Process 600 includes computing (at 602) load contribution values for at least three dimensions based on a plurality of usage parameters representing usage of different types of resources in the computing environment by the program, and based on respective resource allocation parameters representing allocations of the different types of resources. Examples of the load contribution values include the following: the X parameter representing the relative usage of the data queue as currently used by the program 109 (Eq. 3), the Y parameter representing the relative usage of the program instances 110 of the program 109 (Eq. 4), and the Z parameter representing the relative usage of the processing resources 104 by the program 109 (Eq. 5).

Process 600 includes determining (at 604) a program load of a program executing in a computing environment, the program load determined based on the load contribution values.

Process 600 includes detecting (at 606) that the determined program load deviates from a load threshold for the program. Based on detecting that the determined program load deviates from the load threshold, process 600 includes adjusting (at 608) one or more of the resource allocation parameters using an adjustment process that increases the resource allocation parameters in a first order based on the determined program load exceeding the load threshold, and decreases the resource allocation parameters in a second order different from the first order based on the determined program load being less than the load threshold, where the adjusting of a resource allocation parameter modifies an allocation of a resource of the different types of resources to the program.

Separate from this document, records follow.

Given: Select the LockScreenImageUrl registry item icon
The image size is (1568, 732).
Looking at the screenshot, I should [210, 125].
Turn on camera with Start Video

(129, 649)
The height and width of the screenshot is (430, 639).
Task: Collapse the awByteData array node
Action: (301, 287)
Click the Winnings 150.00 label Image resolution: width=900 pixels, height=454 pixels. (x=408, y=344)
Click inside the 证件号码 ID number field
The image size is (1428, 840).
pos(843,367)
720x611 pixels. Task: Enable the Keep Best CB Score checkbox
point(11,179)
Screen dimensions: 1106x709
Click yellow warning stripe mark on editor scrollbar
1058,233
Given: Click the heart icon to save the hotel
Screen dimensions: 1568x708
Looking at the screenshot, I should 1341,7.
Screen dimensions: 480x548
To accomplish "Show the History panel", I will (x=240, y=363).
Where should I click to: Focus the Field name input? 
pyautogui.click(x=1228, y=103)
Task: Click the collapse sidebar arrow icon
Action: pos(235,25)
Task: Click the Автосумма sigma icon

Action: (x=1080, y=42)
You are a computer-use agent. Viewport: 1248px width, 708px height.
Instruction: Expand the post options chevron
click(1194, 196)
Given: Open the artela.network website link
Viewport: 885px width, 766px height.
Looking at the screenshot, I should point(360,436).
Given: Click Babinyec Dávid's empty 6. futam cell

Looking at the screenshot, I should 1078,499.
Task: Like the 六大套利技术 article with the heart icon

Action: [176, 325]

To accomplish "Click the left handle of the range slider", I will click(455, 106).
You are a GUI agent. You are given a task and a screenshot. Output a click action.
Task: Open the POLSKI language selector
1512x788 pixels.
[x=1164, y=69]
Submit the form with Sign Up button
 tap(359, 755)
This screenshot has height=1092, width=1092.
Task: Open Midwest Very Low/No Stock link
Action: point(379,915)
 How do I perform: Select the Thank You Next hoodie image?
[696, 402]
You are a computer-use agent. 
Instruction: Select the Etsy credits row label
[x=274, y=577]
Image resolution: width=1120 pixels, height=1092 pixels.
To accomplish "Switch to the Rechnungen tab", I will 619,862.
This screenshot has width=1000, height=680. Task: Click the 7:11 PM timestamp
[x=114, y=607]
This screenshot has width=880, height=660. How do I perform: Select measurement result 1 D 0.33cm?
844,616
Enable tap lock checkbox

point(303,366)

A “processing resource” can include some combination of the following: a microprocessor, a core of a multi-core microprocessor, a microcontroller, a programmable integrated circuit, a programmable gate array, or another hardware processing circuit.

A “memory resource” can include any or some combination of the following: a collection of memory devices or a portion of the collection of memory device, a collection of storage devices or a portion of the collection of storage devices, or collections (or portions thereof) of other types of devices for storing data. As used here, a “collection” of items can refer to a single item or multiple items.

A storage medium (e.g., 400 in FIG. 4 or 504 in FIG. 5) can include any or some combination of the following: a semiconductor memory device such as a dynamic or static random access memory (a DRAM or SRAM), an erasable and programmable read-only memory (EPROM), an electrically erasable and programmable read-only memory (EEPROM) and flash memory; a magnetic disk such as a fixed, floppy and removable disk; another magnetic medium including tape; an optical medium such as a compact disk (CD) or a digital video disk (DVD); or another type of storage device. Note that the instructions discussed above can be provided on one computer-readable or machine-readable storage medium, or alternatively, can be provided on multiple computer-readable or machine-readable storage media distributed in a large system having possibly plural nodes. Such computer-readable or machine-readable storage medium or media is (are) considered to be part of an article (or article of manufacture). An article or article of manufacture can refer to any manufactured single component or multiple components. The storage medium or media can be located either in the machine running the machine-readable instructions, or located at a remote site from which machine-readable instructions can be downloaded over a network for execution.

In the present disclosure, use of the term “a,” “an,” or “the” is intended to include the plural forms as well, unless the context clearly indicates otherwise. Also, the term “includes,” “including,” “comprises,” “comprising,” “have,” or “having” when used in this disclosure specifies the presence of the stated elements, but do not preclude the presence or addition of other elements.

In the foregoing description, numerous details are set forth to provide an understanding of the subject disclosed herein. However, implementations may be practiced without some of these details. Other implementations may include modifications and variations from the details discussed above. It is intended that the appended claims cover such modifications and variations.